Required work - Every entry below needs to be copied exactly.
*** Opening Excerpted data ***
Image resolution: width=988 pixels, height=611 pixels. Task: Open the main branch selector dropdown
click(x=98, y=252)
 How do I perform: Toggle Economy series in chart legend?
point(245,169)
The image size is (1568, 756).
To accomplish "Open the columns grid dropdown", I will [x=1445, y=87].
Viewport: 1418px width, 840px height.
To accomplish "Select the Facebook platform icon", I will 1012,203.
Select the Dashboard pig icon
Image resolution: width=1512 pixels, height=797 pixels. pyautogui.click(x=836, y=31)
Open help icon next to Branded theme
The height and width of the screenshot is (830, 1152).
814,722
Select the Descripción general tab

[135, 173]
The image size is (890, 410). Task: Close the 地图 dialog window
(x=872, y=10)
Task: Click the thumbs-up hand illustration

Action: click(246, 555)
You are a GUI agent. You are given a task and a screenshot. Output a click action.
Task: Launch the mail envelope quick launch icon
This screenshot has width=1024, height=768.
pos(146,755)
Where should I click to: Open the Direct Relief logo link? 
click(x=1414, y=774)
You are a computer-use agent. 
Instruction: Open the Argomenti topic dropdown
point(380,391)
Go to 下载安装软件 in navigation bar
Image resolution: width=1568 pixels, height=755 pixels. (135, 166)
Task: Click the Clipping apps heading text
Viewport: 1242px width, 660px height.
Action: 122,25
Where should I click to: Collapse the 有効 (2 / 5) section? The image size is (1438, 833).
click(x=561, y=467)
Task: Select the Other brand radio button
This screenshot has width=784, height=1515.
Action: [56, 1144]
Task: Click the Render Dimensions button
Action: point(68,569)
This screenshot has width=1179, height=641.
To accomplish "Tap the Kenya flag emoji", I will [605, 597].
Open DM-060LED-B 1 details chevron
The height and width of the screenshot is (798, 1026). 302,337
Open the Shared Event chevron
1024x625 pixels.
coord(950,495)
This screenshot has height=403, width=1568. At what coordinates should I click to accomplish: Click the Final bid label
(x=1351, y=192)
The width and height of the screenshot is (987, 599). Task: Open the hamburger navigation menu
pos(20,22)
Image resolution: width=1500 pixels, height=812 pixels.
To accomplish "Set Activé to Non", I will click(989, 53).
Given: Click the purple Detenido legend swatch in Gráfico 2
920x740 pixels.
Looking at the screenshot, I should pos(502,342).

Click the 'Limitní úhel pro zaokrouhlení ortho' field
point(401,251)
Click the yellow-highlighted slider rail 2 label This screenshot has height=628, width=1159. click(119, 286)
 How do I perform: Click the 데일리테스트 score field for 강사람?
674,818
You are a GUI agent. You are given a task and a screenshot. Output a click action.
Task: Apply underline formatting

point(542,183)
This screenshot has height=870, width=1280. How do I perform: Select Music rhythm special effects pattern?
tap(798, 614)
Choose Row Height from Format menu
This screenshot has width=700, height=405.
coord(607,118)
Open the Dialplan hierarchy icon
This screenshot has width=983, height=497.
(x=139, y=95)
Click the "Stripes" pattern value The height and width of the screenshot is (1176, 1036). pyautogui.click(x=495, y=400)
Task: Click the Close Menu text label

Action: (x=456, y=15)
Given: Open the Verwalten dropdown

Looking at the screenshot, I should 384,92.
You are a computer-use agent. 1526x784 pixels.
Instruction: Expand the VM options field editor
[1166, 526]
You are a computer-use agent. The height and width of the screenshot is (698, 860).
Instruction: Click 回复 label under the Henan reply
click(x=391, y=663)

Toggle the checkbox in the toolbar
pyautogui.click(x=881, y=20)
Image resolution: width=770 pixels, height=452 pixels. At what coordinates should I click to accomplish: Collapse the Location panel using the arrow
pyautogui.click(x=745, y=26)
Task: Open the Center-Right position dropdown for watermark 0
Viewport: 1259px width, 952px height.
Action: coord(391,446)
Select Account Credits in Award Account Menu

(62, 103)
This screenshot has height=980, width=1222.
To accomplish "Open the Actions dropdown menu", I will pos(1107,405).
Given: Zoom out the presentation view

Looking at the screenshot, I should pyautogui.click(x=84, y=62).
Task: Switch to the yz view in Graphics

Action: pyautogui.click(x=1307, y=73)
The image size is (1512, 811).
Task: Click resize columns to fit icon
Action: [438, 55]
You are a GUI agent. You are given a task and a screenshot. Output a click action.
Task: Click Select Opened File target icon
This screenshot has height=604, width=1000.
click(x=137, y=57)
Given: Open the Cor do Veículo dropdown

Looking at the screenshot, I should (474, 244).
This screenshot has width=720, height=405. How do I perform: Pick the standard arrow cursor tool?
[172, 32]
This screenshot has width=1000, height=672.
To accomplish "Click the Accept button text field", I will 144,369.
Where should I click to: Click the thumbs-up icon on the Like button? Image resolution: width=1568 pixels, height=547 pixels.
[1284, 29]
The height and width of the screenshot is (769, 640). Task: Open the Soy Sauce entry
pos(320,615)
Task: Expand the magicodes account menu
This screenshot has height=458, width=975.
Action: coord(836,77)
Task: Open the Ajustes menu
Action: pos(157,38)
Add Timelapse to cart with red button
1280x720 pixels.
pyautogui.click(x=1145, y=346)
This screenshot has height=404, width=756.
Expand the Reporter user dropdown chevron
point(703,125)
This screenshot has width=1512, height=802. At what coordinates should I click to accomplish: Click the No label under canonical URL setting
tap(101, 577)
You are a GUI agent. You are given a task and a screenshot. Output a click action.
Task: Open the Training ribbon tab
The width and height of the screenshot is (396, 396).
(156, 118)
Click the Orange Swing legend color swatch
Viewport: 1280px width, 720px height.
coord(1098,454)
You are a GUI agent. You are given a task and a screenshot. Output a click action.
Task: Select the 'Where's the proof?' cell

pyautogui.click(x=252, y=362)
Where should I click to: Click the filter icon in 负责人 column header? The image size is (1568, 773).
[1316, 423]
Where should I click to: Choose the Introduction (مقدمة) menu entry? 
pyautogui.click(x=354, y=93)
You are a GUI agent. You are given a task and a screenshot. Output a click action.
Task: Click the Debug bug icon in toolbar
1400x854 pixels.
*** Closing Excerpted data ***
Expected answer -
Image resolution: width=988 pixels, height=611 pixels. Task: Open the main branch selector dropdown
click(x=98, y=252)
 How do I perform: Toggle Economy series in chart legend?
point(245,169)
The image size is (1568, 756).
To accomplish "Open the columns grid dropdown", I will [x=1445, y=87].
Viewport: 1418px width, 840px height.
To accomplish "Select the Facebook platform icon", I will 1012,203.
Select the Dashboard pig icon
Image resolution: width=1512 pixels, height=797 pixels. pyautogui.click(x=836, y=31)
Open help icon next to Branded theme
The height and width of the screenshot is (830, 1152).
814,722
Select the Descripción general tab

[135, 173]
The image size is (890, 410). Task: Close the 地图 dialog window
(x=872, y=10)
Task: Click the thumbs-up hand illustration

Action: click(246, 555)
You are a GUI agent. You are given a task and a screenshot. Output a click action.
Task: Launch the mail envelope quick launch icon
This screenshot has width=1024, height=768.
pos(146,755)
Where should I click to: Open the Direct Relief logo link? 
click(x=1414, y=774)
You are a computer-use agent. 
Instruction: Open the Argomenti topic dropdown
point(380,391)
Go to 下载安装软件 in navigation bar
Image resolution: width=1568 pixels, height=755 pixels. (135, 166)
Task: Click the Clipping apps heading text
Viewport: 1242px width, 660px height.
Action: 122,25
Where should I click to: Collapse the 有効 (2 / 5) section? The image size is (1438, 833).
click(x=561, y=467)
Task: Select the Other brand radio button
This screenshot has width=784, height=1515.
Action: [56, 1144]
Task: Click the Render Dimensions button
Action: point(68,569)
This screenshot has width=1179, height=641.
To accomplish "Tap the Kenya flag emoji", I will [605, 597].
Open DM-060LED-B 1 details chevron
The height and width of the screenshot is (798, 1026). 302,337
Open the Shared Event chevron
1024x625 pixels.
coord(950,495)
This screenshot has height=403, width=1568. At what coordinates should I click to accomplish: Click the Final bid label
(x=1351, y=192)
The width and height of the screenshot is (987, 599). Task: Open the hamburger navigation menu
pos(20,22)
Image resolution: width=1500 pixels, height=812 pixels.
To accomplish "Set Activé to Non", I will click(989, 53).
Given: Click the purple Detenido legend swatch in Gráfico 2
920x740 pixels.
Looking at the screenshot, I should pos(502,342).

Click the 'Limitní úhel pro zaokrouhlení ortho' field
point(401,251)
Click the yellow-highlighted slider rail 2 label This screenshot has height=628, width=1159. click(119, 286)
 How do I perform: Click the 데일리테스트 score field for 강사람?
674,818
You are a GUI agent. You are given a task and a screenshot. Output a click action.
Task: Apply underline formatting

point(542,183)
This screenshot has height=870, width=1280. How do I perform: Select Music rhythm special effects pattern?
tap(798, 614)
Choose Row Height from Format menu
This screenshot has width=700, height=405.
coord(607,118)
Open the Dialplan hierarchy icon
This screenshot has width=983, height=497.
(x=139, y=95)
Click the "Stripes" pattern value The height and width of the screenshot is (1176, 1036). pyautogui.click(x=495, y=400)
Task: Click the Close Menu text label

Action: (x=456, y=15)
Given: Open the Verwalten dropdown

Looking at the screenshot, I should 384,92.
You are a computer-use agent. 1526x784 pixels.
Instruction: Expand the VM options field editor
[1166, 526]
You are a computer-use agent. The height and width of the screenshot is (698, 860).
Instruction: Click 回复 label under the Henan reply
click(x=391, y=663)

Toggle the checkbox in the toolbar
pyautogui.click(x=881, y=20)
Image resolution: width=770 pixels, height=452 pixels. At what coordinates should I click to accomplish: Collapse the Location panel using the arrow
pyautogui.click(x=745, y=26)
Task: Open the Center-Right position dropdown for watermark 0
Viewport: 1259px width, 952px height.
Action: coord(391,446)
Select Account Credits in Award Account Menu

(62, 103)
This screenshot has height=980, width=1222.
To accomplish "Open the Actions dropdown menu", I will pos(1107,405).
Given: Zoom out the presentation view

Looking at the screenshot, I should pyautogui.click(x=84, y=62).
Task: Switch to the yz view in Graphics

Action: pyautogui.click(x=1307, y=73)
The image size is (1512, 811).
Task: Click resize columns to fit icon
Action: [438, 55]
You are a GUI agent. You are given a task and a screenshot. Output a click action.
Task: Click Select Opened File target icon
This screenshot has height=604, width=1000.
click(x=137, y=57)
Given: Open the Cor do Veículo dropdown

Looking at the screenshot, I should (474, 244).
This screenshot has width=720, height=405. How do I perform: Pick the standard arrow cursor tool?
[172, 32]
This screenshot has width=1000, height=672.
To accomplish "Click the Accept button text field", I will 144,369.
Where should I click to: Click the thumbs-up icon on the Like button? Image resolution: width=1568 pixels, height=547 pixels.
[1284, 29]
The height and width of the screenshot is (769, 640). Task: Open the Soy Sauce entry
pos(320,615)
Task: Expand the magicodes account menu
This screenshot has height=458, width=975.
Action: coord(836,77)
Task: Open the Ajustes menu
Action: pos(157,38)
Add Timelapse to cart with red button
1280x720 pixels.
pyautogui.click(x=1145, y=346)
This screenshot has height=404, width=756.
Expand the Reporter user dropdown chevron
point(703,125)
This screenshot has width=1512, height=802. At what coordinates should I click to accomplish: Click the No label under canonical URL setting
tap(101, 577)
You are a GUI agent. You are given a task and a screenshot. Output a click action.
Task: Open the Training ribbon tab
The width and height of the screenshot is (396, 396).
(156, 118)
Click the Orange Swing legend color swatch
Viewport: 1280px width, 720px height.
coord(1098,454)
You are a GUI agent. You are given a task and a screenshot. Output a click action.
Task: Select the 'Where's the proof?' cell

pyautogui.click(x=252, y=362)
Where should I click to: Click the filter icon in 负责人 column header? The image size is (1568, 773).
[1316, 423]
Where should I click to: Choose the Introduction (مقدمة) menu entry? 
pyautogui.click(x=354, y=93)
You are a GUI agent. You are given a task and a screenshot. Output a click action.
Task: Click the Debug bug icon in toolbar
1400x854 pixels.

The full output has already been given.